Ames v. Quimby (96 U.S. 324)
ERROR to the Circuit Court of the United States for the Western District of Michigan.
Quimby brought an action against Ames & Sons, upon the following contract, viz.:--
'N. EASTON, Jan. 2, 1865.
'Mr. Ichabod L. Quimby agrees to furnish us, and we to take from him, fifteen thousand dozen long shovel-handles, to be of the best quality of timber and workmanship, for the present year, the price to be ($1.25) one dollar and twenty-five cents per dozen, basing the price on the present price of gold, $2.25.

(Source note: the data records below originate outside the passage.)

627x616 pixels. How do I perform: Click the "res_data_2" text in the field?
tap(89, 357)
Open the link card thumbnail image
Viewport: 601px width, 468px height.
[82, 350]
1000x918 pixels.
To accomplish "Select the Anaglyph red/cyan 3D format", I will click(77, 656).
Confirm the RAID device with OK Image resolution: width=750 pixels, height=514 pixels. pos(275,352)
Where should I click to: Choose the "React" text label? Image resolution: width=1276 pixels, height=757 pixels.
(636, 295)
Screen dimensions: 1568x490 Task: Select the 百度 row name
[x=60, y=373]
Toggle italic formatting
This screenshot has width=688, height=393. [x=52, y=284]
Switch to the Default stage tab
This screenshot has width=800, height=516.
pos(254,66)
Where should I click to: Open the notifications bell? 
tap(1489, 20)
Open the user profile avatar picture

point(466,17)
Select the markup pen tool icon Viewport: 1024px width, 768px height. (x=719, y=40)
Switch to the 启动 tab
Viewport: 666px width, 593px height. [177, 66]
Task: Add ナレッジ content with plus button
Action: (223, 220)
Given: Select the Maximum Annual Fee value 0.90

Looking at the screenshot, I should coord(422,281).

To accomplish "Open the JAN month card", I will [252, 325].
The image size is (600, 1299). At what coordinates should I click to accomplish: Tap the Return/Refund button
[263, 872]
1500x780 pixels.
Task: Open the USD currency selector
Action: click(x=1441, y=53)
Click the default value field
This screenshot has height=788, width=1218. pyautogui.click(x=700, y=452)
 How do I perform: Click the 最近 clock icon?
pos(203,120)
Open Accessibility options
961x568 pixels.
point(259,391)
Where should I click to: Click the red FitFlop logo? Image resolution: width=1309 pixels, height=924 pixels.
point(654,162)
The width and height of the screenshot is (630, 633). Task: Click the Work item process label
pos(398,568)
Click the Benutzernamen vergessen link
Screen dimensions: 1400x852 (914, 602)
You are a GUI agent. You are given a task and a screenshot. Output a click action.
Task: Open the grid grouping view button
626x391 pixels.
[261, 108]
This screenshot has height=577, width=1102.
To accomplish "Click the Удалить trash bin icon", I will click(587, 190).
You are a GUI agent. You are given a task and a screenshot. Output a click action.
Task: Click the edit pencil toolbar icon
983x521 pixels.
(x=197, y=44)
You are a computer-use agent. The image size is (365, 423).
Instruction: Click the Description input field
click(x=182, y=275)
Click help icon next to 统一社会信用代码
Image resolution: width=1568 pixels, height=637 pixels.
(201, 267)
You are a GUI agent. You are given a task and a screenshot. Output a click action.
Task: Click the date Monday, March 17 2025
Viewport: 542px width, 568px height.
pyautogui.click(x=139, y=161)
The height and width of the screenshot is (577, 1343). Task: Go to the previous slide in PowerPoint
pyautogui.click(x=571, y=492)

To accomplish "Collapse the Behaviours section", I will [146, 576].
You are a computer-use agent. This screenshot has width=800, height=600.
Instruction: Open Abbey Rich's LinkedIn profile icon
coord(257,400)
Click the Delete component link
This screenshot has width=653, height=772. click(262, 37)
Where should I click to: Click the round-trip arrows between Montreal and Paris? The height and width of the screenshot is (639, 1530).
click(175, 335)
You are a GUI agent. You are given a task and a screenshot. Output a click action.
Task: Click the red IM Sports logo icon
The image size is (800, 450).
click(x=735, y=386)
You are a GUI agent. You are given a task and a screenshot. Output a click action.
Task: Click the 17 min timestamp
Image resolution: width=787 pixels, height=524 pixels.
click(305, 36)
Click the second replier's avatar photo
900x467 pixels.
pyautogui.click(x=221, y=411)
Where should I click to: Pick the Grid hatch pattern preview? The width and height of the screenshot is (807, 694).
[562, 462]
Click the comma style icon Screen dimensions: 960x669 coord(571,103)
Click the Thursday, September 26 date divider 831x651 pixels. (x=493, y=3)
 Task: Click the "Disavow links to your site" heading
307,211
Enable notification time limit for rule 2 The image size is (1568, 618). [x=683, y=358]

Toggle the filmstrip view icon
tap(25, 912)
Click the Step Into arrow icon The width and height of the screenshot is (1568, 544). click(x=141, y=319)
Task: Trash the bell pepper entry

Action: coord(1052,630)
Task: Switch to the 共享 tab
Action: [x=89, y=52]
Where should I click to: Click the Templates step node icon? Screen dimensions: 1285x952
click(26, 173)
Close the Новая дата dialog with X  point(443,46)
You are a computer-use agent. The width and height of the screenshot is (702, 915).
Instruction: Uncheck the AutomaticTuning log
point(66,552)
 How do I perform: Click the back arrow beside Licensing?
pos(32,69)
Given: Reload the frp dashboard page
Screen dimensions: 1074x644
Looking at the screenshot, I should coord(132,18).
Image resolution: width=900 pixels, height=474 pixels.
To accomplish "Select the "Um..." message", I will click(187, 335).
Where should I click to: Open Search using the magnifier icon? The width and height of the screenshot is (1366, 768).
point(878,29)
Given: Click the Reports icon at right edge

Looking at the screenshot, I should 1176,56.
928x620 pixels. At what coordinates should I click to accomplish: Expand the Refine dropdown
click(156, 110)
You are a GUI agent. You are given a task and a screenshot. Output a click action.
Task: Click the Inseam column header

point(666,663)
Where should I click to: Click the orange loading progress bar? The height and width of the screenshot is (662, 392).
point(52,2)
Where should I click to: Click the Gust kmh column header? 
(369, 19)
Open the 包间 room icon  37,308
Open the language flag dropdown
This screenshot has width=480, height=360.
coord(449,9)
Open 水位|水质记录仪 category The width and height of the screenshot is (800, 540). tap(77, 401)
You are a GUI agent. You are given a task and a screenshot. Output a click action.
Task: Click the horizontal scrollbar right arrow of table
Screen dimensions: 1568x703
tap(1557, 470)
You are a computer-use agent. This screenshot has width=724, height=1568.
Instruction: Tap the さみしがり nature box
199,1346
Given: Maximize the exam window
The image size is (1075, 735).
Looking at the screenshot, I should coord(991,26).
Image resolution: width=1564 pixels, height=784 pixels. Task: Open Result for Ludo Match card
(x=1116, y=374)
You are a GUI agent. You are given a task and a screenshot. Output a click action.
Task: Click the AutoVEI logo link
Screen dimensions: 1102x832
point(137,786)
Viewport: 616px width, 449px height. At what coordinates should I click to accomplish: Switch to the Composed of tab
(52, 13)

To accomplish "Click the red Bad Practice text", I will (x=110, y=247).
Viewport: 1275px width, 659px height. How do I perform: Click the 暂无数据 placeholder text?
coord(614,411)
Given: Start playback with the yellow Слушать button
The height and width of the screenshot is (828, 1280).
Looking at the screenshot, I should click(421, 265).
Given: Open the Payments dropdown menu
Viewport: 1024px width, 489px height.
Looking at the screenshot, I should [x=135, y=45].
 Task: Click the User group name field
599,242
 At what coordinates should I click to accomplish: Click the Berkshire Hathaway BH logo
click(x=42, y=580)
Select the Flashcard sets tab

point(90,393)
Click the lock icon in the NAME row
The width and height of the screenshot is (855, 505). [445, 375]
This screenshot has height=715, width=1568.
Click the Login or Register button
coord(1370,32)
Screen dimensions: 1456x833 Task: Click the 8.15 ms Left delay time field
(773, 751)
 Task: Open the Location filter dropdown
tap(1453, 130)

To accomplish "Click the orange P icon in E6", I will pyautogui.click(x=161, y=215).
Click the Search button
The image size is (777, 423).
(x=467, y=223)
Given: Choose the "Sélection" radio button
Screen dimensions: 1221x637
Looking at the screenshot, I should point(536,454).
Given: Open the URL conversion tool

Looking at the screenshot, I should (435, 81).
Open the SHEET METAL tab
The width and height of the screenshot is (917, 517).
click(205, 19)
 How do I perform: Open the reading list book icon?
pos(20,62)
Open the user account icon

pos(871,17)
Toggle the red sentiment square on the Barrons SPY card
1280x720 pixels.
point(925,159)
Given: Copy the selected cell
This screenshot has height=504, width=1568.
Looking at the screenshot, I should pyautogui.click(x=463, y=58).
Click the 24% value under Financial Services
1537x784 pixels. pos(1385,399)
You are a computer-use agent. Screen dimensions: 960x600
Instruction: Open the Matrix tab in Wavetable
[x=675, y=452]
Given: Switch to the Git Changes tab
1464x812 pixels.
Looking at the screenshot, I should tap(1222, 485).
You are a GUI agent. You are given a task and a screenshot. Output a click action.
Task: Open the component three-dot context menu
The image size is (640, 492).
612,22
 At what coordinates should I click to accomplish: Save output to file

'If the price of gold goes up or down, then the price of handles shall be advanced or reduced accordingly. But it is understood that no advance or reduction of the price of gold of twenty-five per cent shall change the price of handles, unless it shall remain at the advanced or reduced rate sufficiently long to affect the general price of merchandise.
'I. L. QUIMBY.
'OLIVER AMES & SONS.'Quimby, in the months of May and July, 1865, furnished the full complement of shovel-handles, and four hundred and forty-eight dozen in excess of the requirements of the contract. There were delivered nine thousand eight hundred and twelve dozen, May 20, 22, and 23, when gold was worth $1.31; one thousand one hundred and eighty-eight dozen, May 25, when gold was worth $1.36; and four thousand four hundred and forty-eight dozen, July 29, when gold was worth $1.45.
The price of gold having been reduced more than twenty-five per cent below $2.25, Ames & Sons claimed a corresponding reduction in their price of the handles; which would bring those delivered from May 20 to 23, inclusive, down to seventy-two and a half cents; those delivered May 25, down to seventy-five and a half cents; and those delivered July 29, down to eighty and a half cents, per dozen: but the court held that, to entitle them to any reduction, there must be proof that the decline in gold had at those dates affected the general price of merchandise; and, there being no such proof, judgment was given accordingly. Ames & Sons thereupon sued out this writ of error.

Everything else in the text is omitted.